Gadis itu mengangguk, "Pernakah kamu jatuh cinta?"
Aku menatap mata itu tajam, sebuah pertanyaan yang klise namun layak untuk dijawab olehku, "Pernah. Kepada seorang gadis, memangnya kenapa?"
gadis itu terlihat seperti berpikir, "Jadi kamu percaya bahwa cinta kepada seseorang itu ada?" topiknya semakin menjauh, dari pembahasan filosofis menjadi suatu bahasan yang hanya dapat dijawab melalui hati.
"Jika memang mencintai seorang gadis itu merupakan bentuk kepercayaan yang riil. Aku akui hal itu."

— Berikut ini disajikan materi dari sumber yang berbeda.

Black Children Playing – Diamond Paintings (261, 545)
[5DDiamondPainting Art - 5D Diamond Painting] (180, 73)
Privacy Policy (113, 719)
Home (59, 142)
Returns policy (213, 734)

Gadis itu tersenyum, "Aku selalu tahu kamu masih mempunyai hati. Dari setiap kata yang kamu lontarkan, tidak ada satu kata pun yang aku mengerti. Yang aku tahu pasti, bahwa kamu masih punya hati dan kamu gunakan hati itu untuk mencintai seseorang yang pernah ada. Tatapan itu, kamu pernah hancur karena percaya. Percaya kepada orang-orang yang begitu kamu kasihi, jauh lebih banyak daripada dirimu sendiri. Kamu pernah percaya bahwa kebahagiaan orang lain akan membantu menarik senyum di bibir itu. Matamu itu, kamu pasti selalu menangis tiap malam di kasurmu. Tak ada orang yang melihat, dan kamu selalu menutupi hal itu dengan sempurna. Kamu lahir untuk percaya. Kamu bukanlah pemeran utama, kamu selalu menyingkir untuk tak terlihat. Kamu masuk ke dalam abu-abu yang menutupi dirimu, kamu percaya akan seseorang di lain waktu akan membantu abu-abu itu menjadi putih. Kamu itu sudah benar-benar terlahir untuk percaya, dan aku percaya bahwa kepercayaanmu itu akan mengembalikan rasa dan asa hidupmu nanti. Ini sudah mau 30 menit, kelas akan masuk sebentar lagi."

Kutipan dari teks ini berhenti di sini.